▸ **Exercise description**
Please list every line of the entries below that contains the word "screenshot". Match letter case exactly.

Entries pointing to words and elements
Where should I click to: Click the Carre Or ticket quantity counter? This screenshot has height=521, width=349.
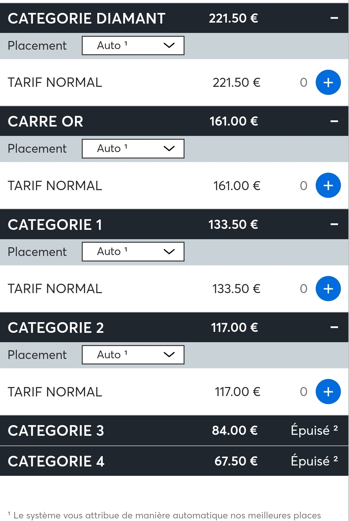point(303,186)
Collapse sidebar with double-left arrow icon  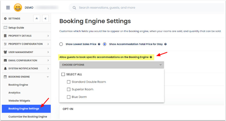(45, 19)
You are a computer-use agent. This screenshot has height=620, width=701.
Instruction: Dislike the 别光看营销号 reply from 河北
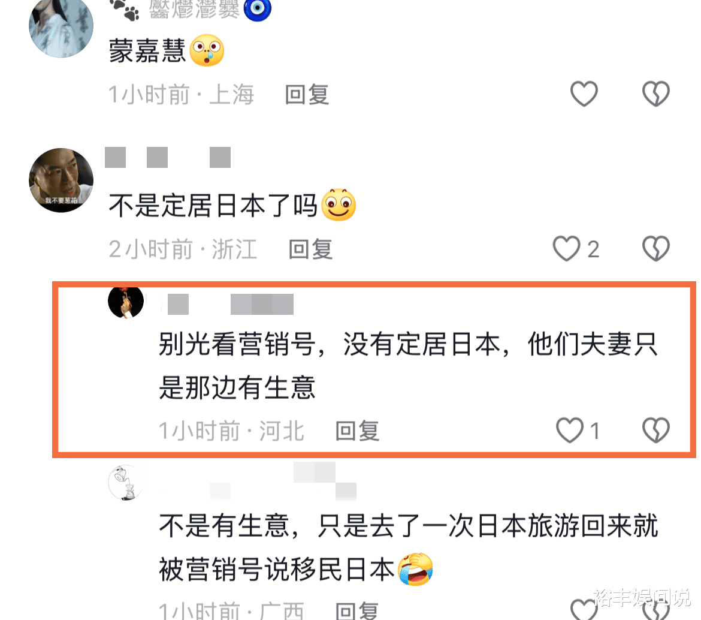[656, 431]
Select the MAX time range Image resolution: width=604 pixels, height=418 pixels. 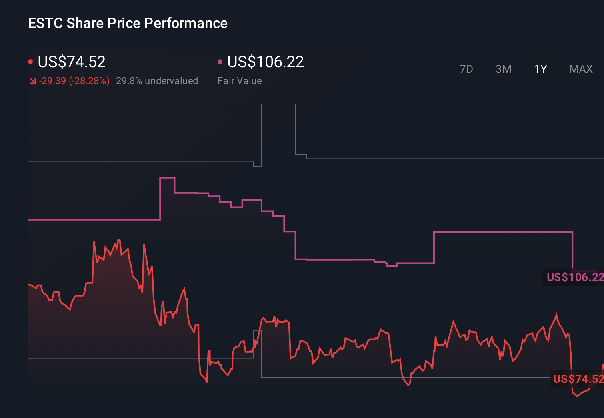tap(580, 69)
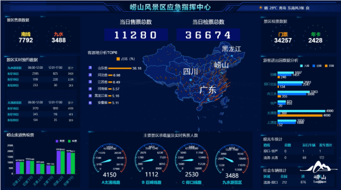Viewport: 341px width, 190px height.
Task: Click the 广东 label on the map
Action: click(x=208, y=90)
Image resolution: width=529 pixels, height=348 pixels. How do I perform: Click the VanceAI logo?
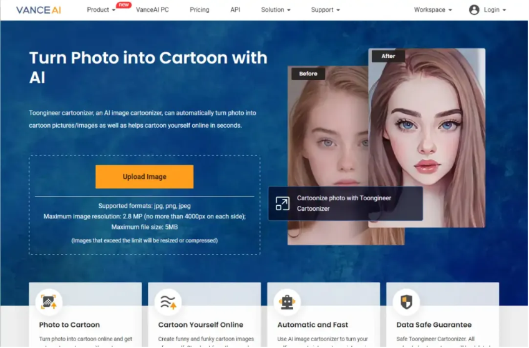pyautogui.click(x=39, y=10)
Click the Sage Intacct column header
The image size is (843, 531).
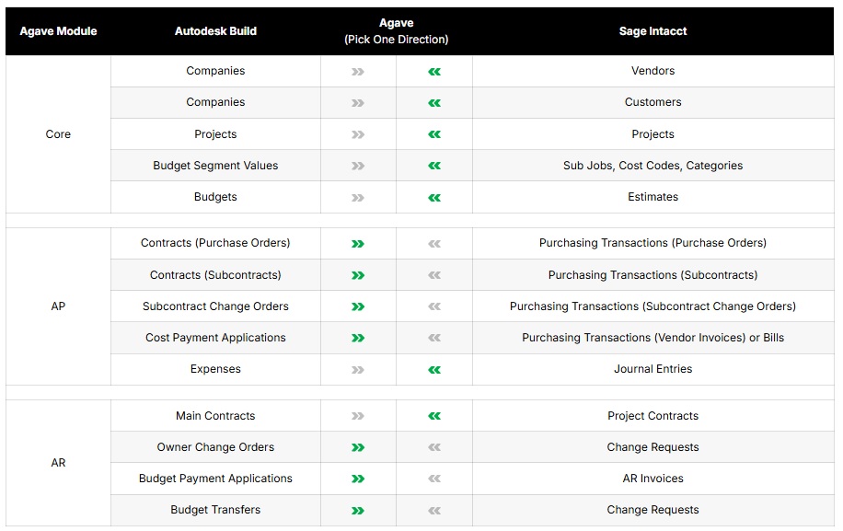click(x=652, y=31)
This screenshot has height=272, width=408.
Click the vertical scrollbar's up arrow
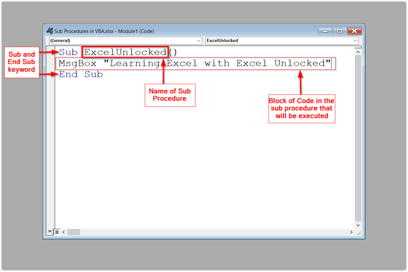click(x=358, y=52)
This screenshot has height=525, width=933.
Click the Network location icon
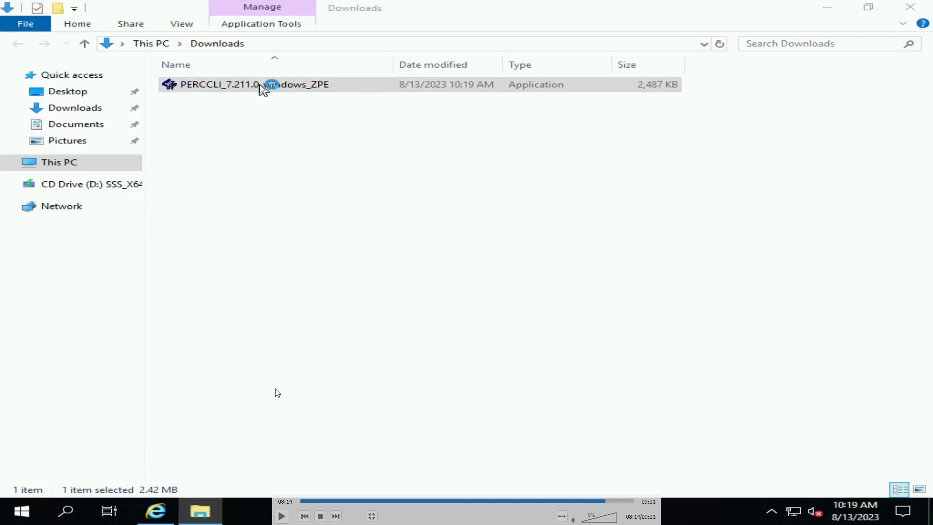click(29, 206)
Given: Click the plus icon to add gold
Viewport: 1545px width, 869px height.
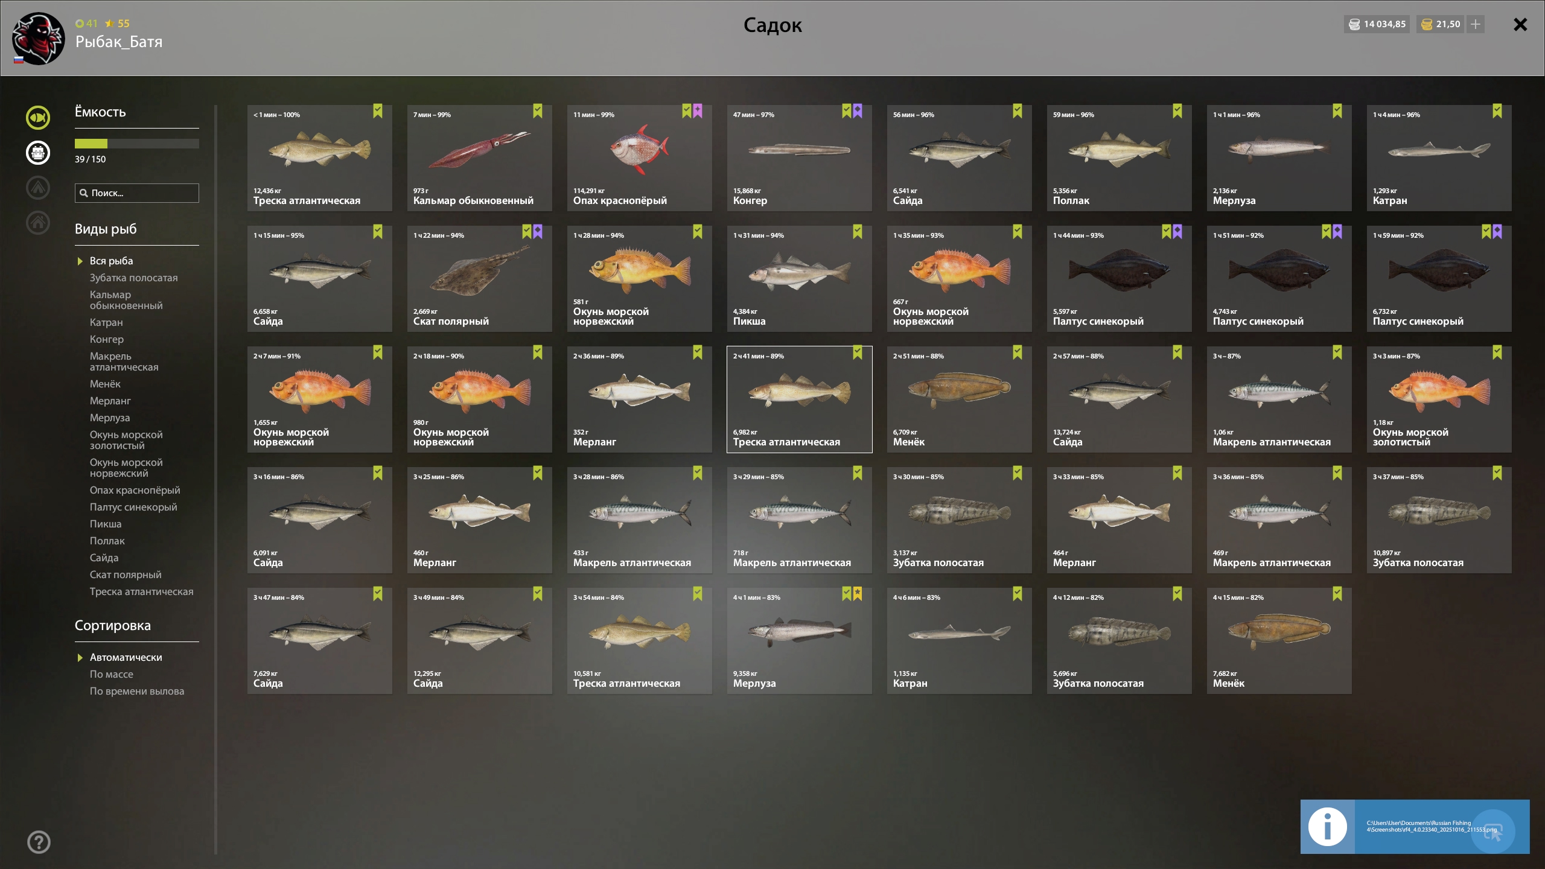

▸ **Result of this task**
Where should I click to: Click the Carre Or ticket quantity counter? This screenshot has height=521, width=349.
You are a computer-use agent. This screenshot has height=620, width=701.
This screenshot has height=272, width=408.
This screenshot has height=525, width=933.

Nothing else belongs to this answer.